[Opening Source material section]

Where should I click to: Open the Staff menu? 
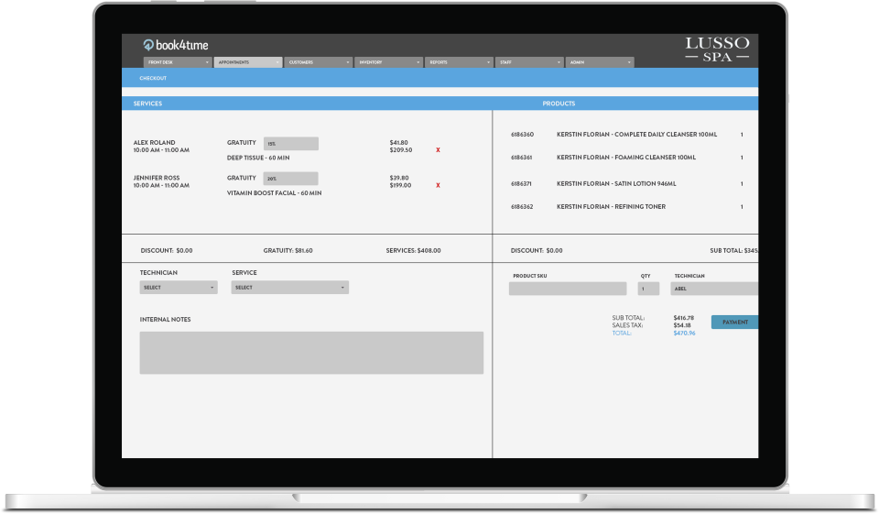[529, 63]
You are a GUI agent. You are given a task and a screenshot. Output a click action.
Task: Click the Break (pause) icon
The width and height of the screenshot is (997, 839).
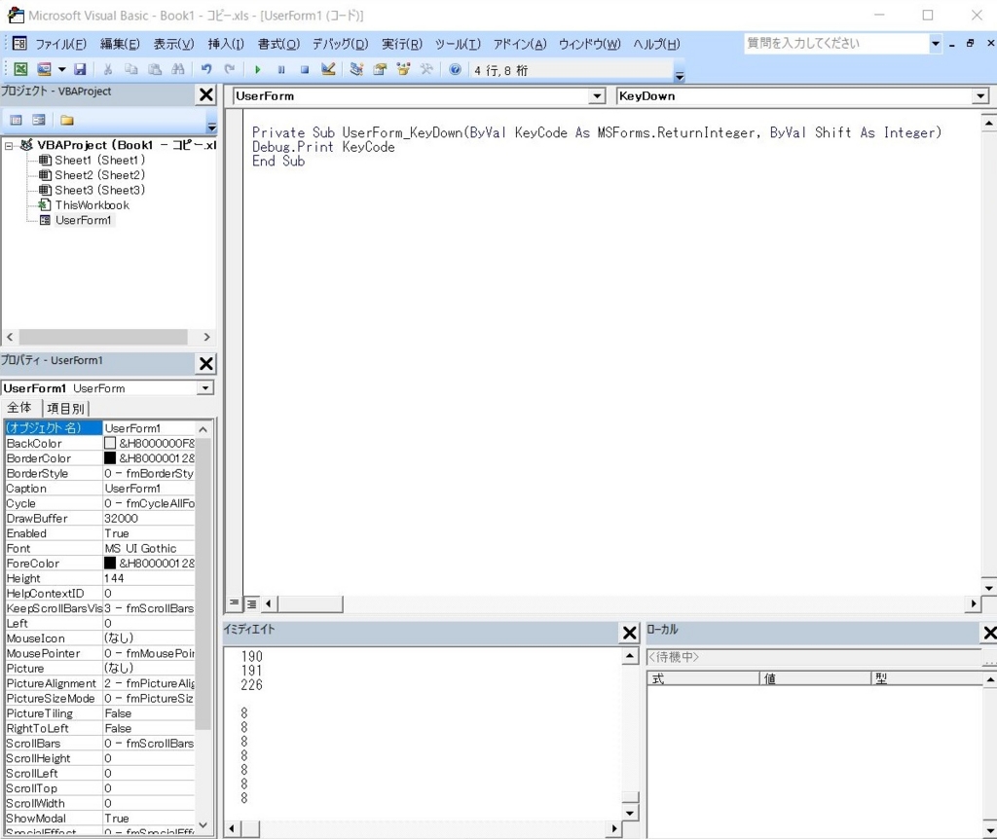(281, 68)
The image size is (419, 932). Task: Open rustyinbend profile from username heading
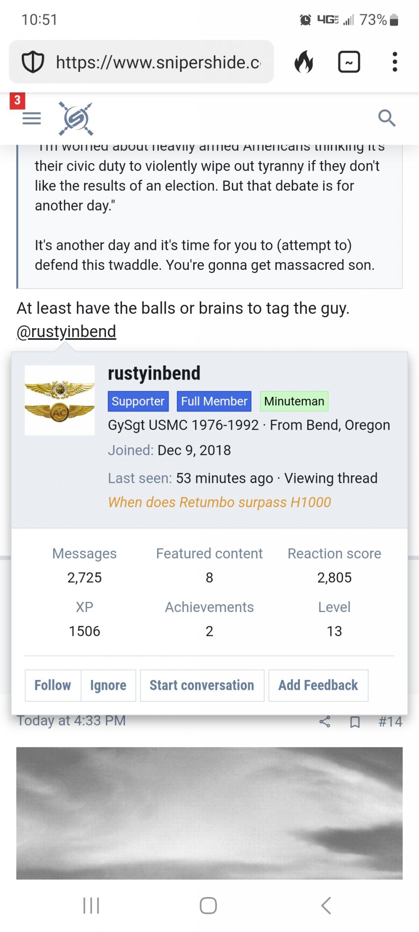pos(154,373)
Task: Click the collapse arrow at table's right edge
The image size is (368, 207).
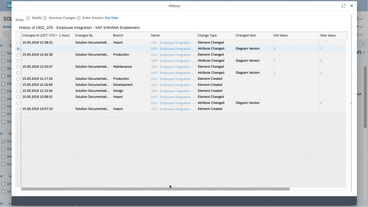Action: tap(351, 103)
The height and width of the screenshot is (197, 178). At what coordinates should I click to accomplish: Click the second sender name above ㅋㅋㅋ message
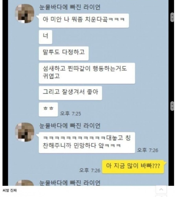[x=70, y=126]
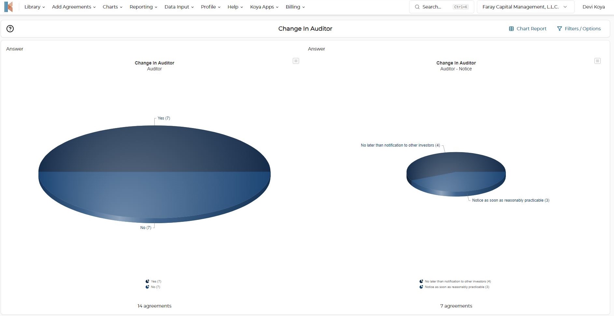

[Closing Source material section]

Exercise directions ->
Restate the data above word for word. Do not include the images.

Solution to this problem ->
Where should I click to: Open the Staff menu? 
[529, 63]
You are a GUI agent. You are given a task and a screenshot. Output a click action.
Task: Click the Break (pause) icon
The width and height of the screenshot is (997, 839).
(281, 68)
The image size is (419, 932). Task: Open rustyinbend profile from username heading
pos(154,373)
Task: Click the collapse arrow at table's right edge
The image size is (368, 207).
Action: tap(351, 103)
The height and width of the screenshot is (197, 178). At what coordinates should I click to accomplish: Click the second sender name above ㅋㅋㅋ message
[x=70, y=126]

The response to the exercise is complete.